Basketball fans eyeing the finals have nothing on theatre aficionados—and the stakes are just as high now that Tony season is upon us. And while you might think landing a shiny statuette is the carrot that entices big name players to Broadway each season, this just isn’t the case.
They come because they love the stage, especially the New York stage, where they can perform for an eclectic, global audience. Certainly it’s not the money that draws them: theatre paychecks are chump change compared to the ones superstars get from TV and films—the latter floating their theatre stints. Rather, it’s the opportunity to work with noted stage directors, actors, designers, orchestras…but mostly it’s the connection with theatregoers: the adrenaline rush that comes from your applause, your laughter, your very electricity.
Jake Gyllenhaal, who once said “In a perfect world, I would love to do one play for every three movies,” exemplified this when he signed on for the limited run (2/11-4/23) revival of Sunday in the Park With George earlier this season. The show, which would prove itself a critical and audience success, eliminated itself as a Tony contender before it launched previews when producers announced: “…this extremely limited, special run…stands most appropriately outside of any awards competition.”

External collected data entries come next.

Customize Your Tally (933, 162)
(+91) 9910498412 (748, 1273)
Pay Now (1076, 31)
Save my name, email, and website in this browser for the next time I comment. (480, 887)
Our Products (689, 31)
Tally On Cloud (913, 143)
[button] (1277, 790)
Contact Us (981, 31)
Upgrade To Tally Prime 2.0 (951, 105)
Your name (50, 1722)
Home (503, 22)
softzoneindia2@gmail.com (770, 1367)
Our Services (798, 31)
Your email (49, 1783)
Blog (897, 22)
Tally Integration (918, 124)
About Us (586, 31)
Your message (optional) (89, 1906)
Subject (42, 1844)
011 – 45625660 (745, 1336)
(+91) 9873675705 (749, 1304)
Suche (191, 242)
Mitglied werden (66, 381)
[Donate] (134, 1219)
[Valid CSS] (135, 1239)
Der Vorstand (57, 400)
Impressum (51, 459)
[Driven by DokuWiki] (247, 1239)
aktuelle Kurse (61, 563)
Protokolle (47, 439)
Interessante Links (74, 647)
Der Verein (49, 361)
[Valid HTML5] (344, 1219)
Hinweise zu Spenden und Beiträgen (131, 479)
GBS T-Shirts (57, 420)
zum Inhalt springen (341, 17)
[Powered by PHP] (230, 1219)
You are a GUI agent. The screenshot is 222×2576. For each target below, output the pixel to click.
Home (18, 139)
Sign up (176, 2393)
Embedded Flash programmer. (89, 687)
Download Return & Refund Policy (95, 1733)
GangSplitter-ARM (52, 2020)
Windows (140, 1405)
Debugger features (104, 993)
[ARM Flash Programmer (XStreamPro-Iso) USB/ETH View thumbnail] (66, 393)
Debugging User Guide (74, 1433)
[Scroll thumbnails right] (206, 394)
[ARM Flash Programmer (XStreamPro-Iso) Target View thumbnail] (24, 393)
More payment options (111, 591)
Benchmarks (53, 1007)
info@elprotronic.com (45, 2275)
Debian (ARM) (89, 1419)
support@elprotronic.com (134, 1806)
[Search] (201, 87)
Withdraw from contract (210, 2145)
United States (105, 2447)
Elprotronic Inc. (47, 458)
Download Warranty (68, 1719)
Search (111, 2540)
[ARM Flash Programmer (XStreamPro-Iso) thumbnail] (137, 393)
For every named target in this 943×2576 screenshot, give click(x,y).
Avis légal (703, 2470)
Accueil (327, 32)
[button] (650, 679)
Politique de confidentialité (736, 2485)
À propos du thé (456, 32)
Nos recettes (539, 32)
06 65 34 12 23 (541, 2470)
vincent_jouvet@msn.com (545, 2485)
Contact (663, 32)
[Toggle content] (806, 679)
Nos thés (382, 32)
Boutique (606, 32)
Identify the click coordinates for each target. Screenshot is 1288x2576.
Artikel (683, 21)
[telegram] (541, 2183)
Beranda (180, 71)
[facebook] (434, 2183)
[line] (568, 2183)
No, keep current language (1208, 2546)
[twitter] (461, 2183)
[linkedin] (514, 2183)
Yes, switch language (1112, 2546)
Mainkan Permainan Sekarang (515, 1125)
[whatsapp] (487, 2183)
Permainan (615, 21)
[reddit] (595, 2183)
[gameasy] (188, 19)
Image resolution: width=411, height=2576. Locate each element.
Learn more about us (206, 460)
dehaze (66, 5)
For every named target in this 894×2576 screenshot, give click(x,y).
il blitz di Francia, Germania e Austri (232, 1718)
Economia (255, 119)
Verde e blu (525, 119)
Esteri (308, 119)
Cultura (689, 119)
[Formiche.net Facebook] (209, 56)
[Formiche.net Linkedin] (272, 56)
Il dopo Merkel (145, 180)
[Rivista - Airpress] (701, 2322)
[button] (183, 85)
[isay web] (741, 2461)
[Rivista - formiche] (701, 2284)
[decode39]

Overall, crossover star power is a proving a major factor this season with Tony, Oscar and Emmy winners skating across New York’s theatrical rink, both On- and Off-Broadway in a cavalcade of musical and play revivals.
Photo: Julieta Cervantes
There’s Glenn Close, the first to set up camp (in every sense of the word) when she returned to the Broadway stage last February as Norma Desmond in Sunset Boulevard, and, more recently, Bette Midler as Dolly Levy in the predestined blockbuster Hello, Dolly! costarring Tony and Emmy winner David Hyde Pierce, who (even though he runs the risk of being buried under Midler’s flounce, feathers, and vocal chords) manages to bring his own brand of theatrical bravura to the Shubert stage.
Meanwhile, Oscar and Tony winner Kevin Kline is delivering one of the season’s great comedic pleasures in Noel Coward’s Present Laughter, playing an aging 1930’s actor/bon vivant whose off-stage life is as profoundly overwrought as any on-stage plot.
Elsewhere on the Great White Way, Oscar winner Sally Field and Tony winner Joe Mantello are redefining Tennessee Williams’ The Glass Menagerie under Sam Gold’s stunningly unorthodox direction; Allison Janney (The West Wing; Mom) is starring in John Guare’s tantalizing Six Degrees of Separation; while Emmy-winners Cynthia Nixon (Sex and the City) and Laura Linney (The Big C) are tag-teaming the female leads in Lillian Hellman’s The Little Foxes.
As you may have guessed, celebrity magnetism has plenty of Off-Broadway pull as well with Oscar-winner Marisa Tomei teaming up with Tony winner Lena Hall for a dizzying ride in Sarah Ruhl’s How to Transcend a Happy Marriage at Lincoln Center Theater; Tamara Tunie (Law & Order: SVU) and James Badge Dale (13 Hours) costarring in Pulitzer and Tony winner Robert Schenkkan’s (All The Way) Building the Wall at New World Stages; and a new take on Gogol’s The Government Inspector starring Michael Urie of Ugly Betty fame beginning performances at the Duke on 42nd Street starting 5/16.
THE TONY AWARDS, 2017
Mark your calendars, everyone: the 71st Tony Awards broadcast will take place Sunday, June 11th from 8pm to 11pm, EST. As for the ceremony itself, unlike last year when it was uprooted from its traditional Rockefeller Center digs and relocated to uptown’s far smaller Beacon Theatre, this year it will be unrolling the red carpet where it belongs: Radio City Music Hall. As Shakespeare would say, “Huzzah!”
Photo: Matthew Murphy
Around this time in my annual pre-Tony column I list my Tony winner predictions. However, at this writing I’ve yet to see several of this year’s contenders, so rather than go out on an unfounded limb, I will simply urge you to keep you eyes on Ben Platt, the young star of Dear Evan Hansen, the Divine Miss M/Ms. Midler (who we’ll get to see on the Tonys even if tickets are out of our reach), and Come From Away, a phenomenal new musical with no big stars, just humongous heart.
On a final note, I’d like to remind anyone looking for a bona fide Tony-winning musical, several are currently up and running: The Book of Mormon (2011), Chicago (revival, 1997), Hamilton (2016), Kinky Boots (2013), The Lion King (1998) and The Phantom of the Opera (1988). And you can add to this a couple of first-time Broadway/Andrew Lloyd Webber revivals that picked up Best Musical Tonys when they debuted: Cats (1983) and Sunset Boulevard (1995).